» Task description
Write every entry out again exactly, please, and skip the pictures.

*** Opening Data for this exercise ***

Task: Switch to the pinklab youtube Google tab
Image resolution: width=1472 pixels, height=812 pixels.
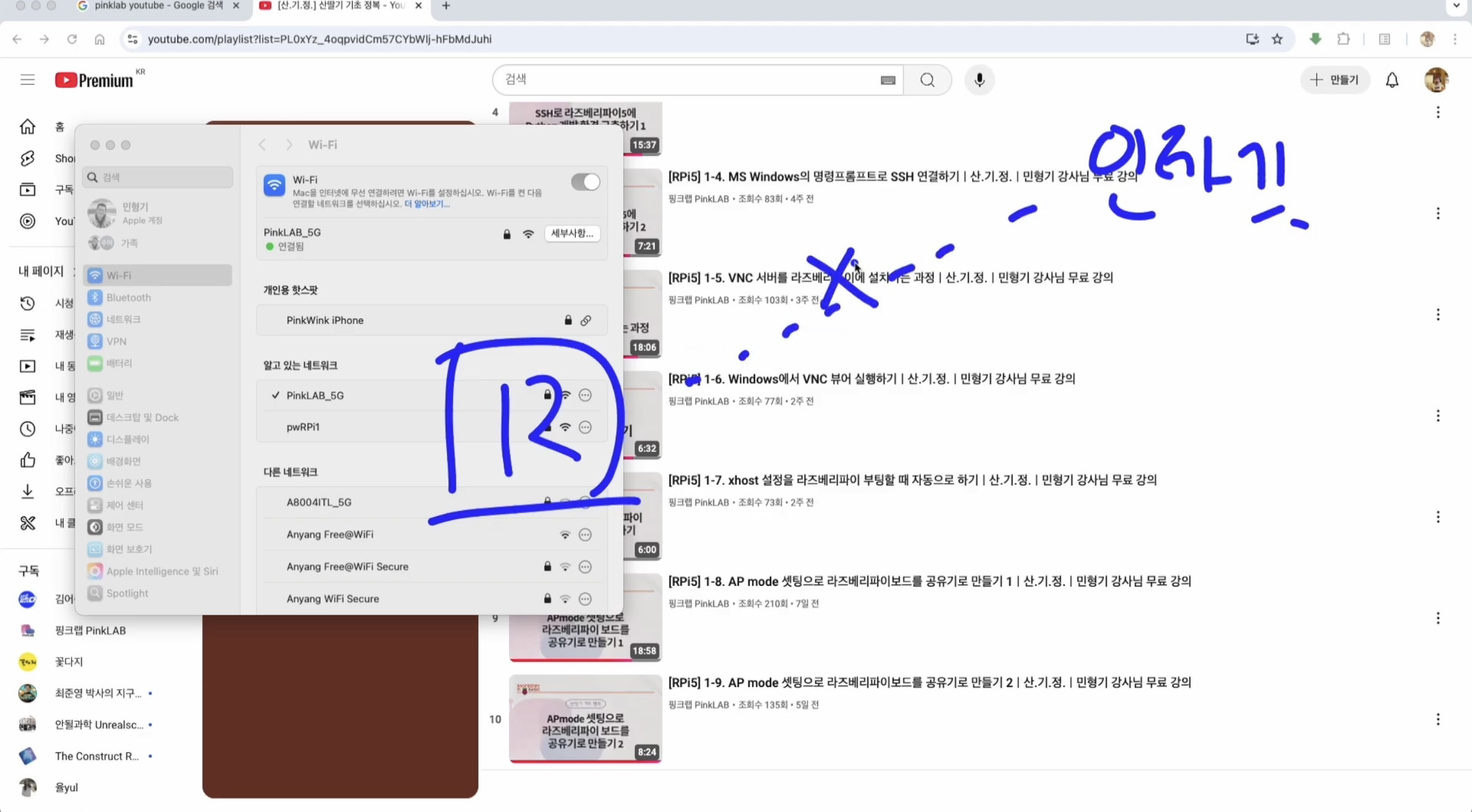Action: (158, 6)
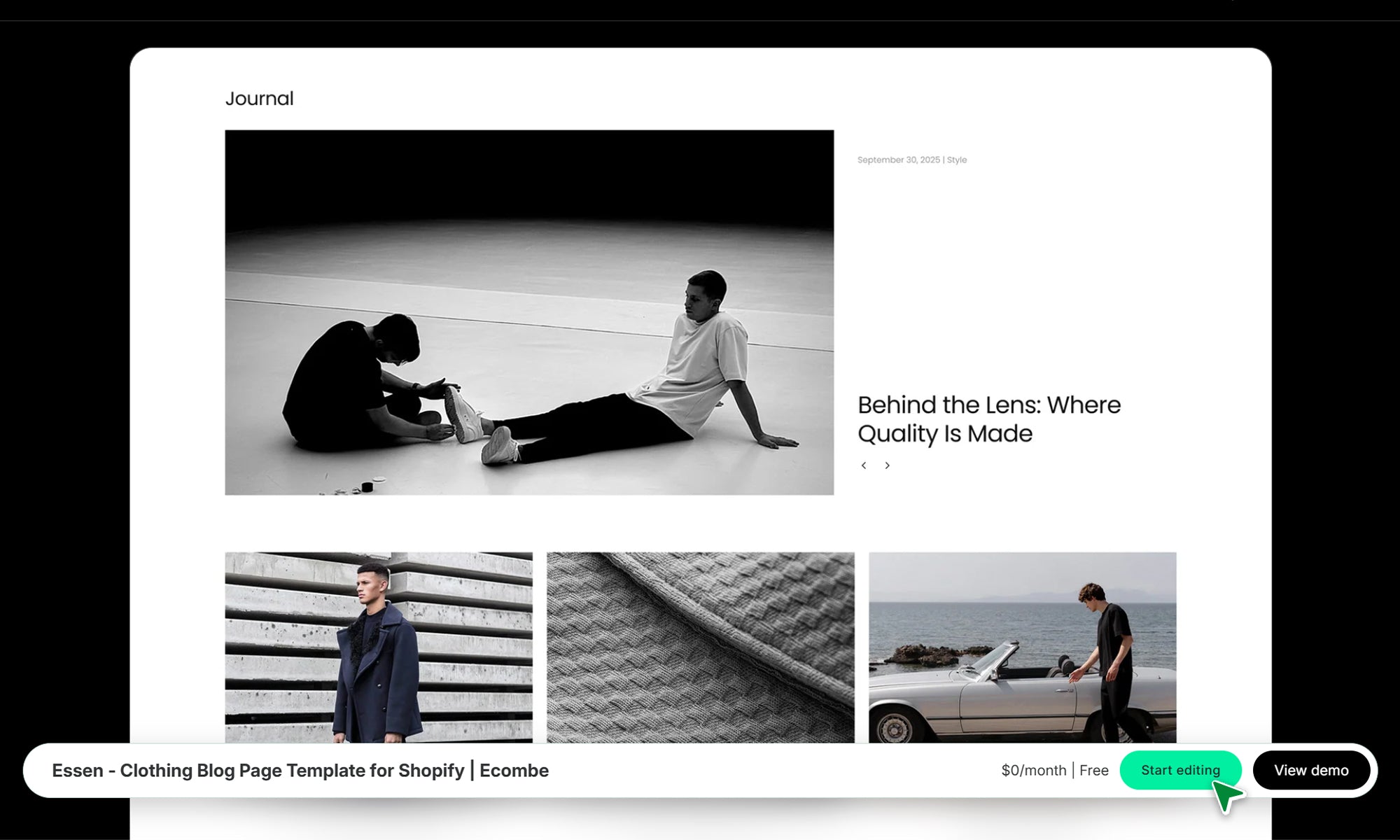Open the Behind the Lens article title
This screenshot has width=1400, height=840.
(988, 419)
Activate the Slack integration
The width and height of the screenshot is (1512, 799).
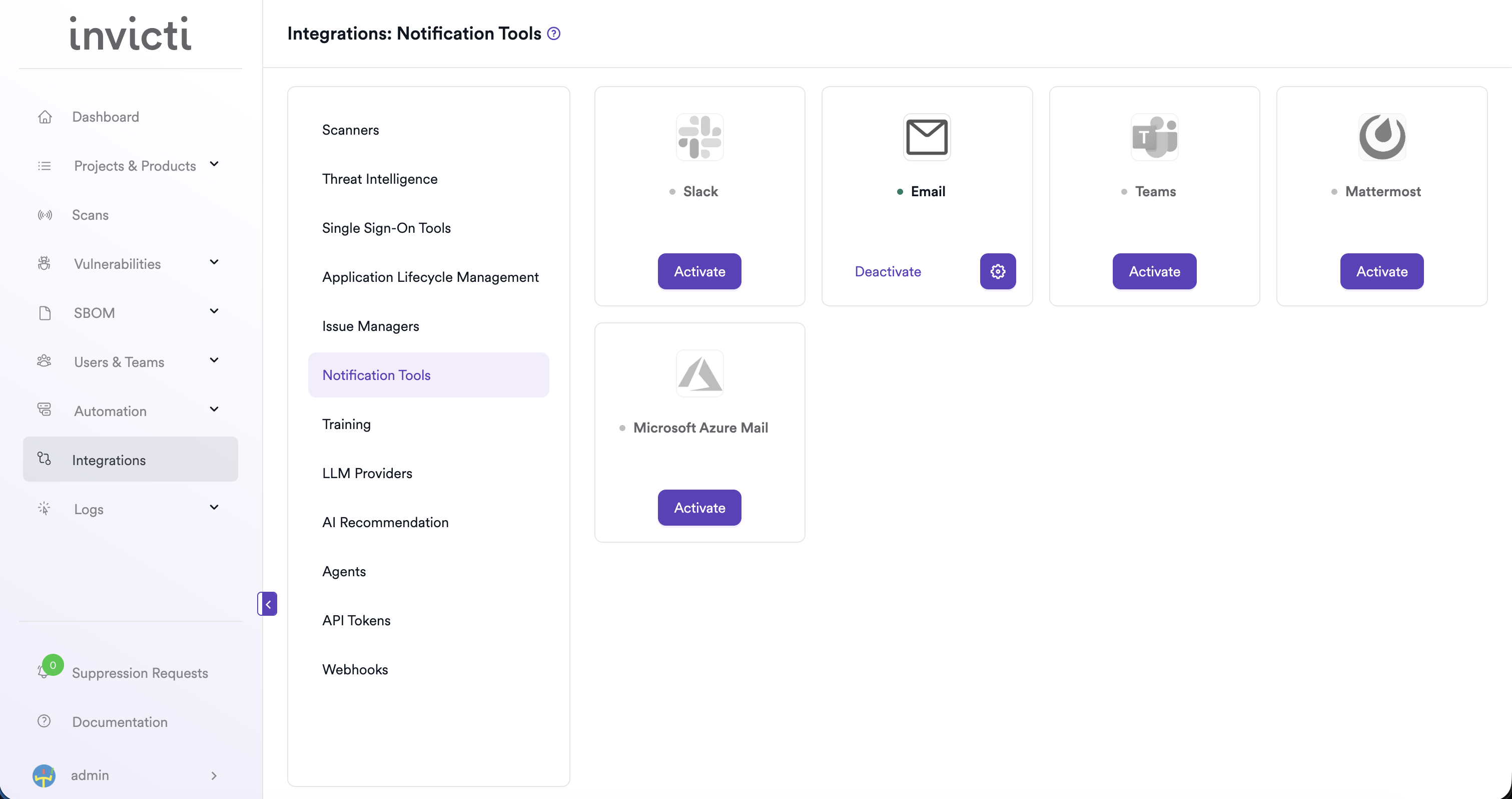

*** Closing Data for this exercise ***

» Output for this task
Task: Switch to the pinklab youtube Google tab
Image resolution: width=1472 pixels, height=812 pixels.
Action: (158, 6)
Open the Behind the Lens article title
This screenshot has width=1400, height=840.
(988, 419)
Activate the Slack integration
The width and height of the screenshot is (1512, 799).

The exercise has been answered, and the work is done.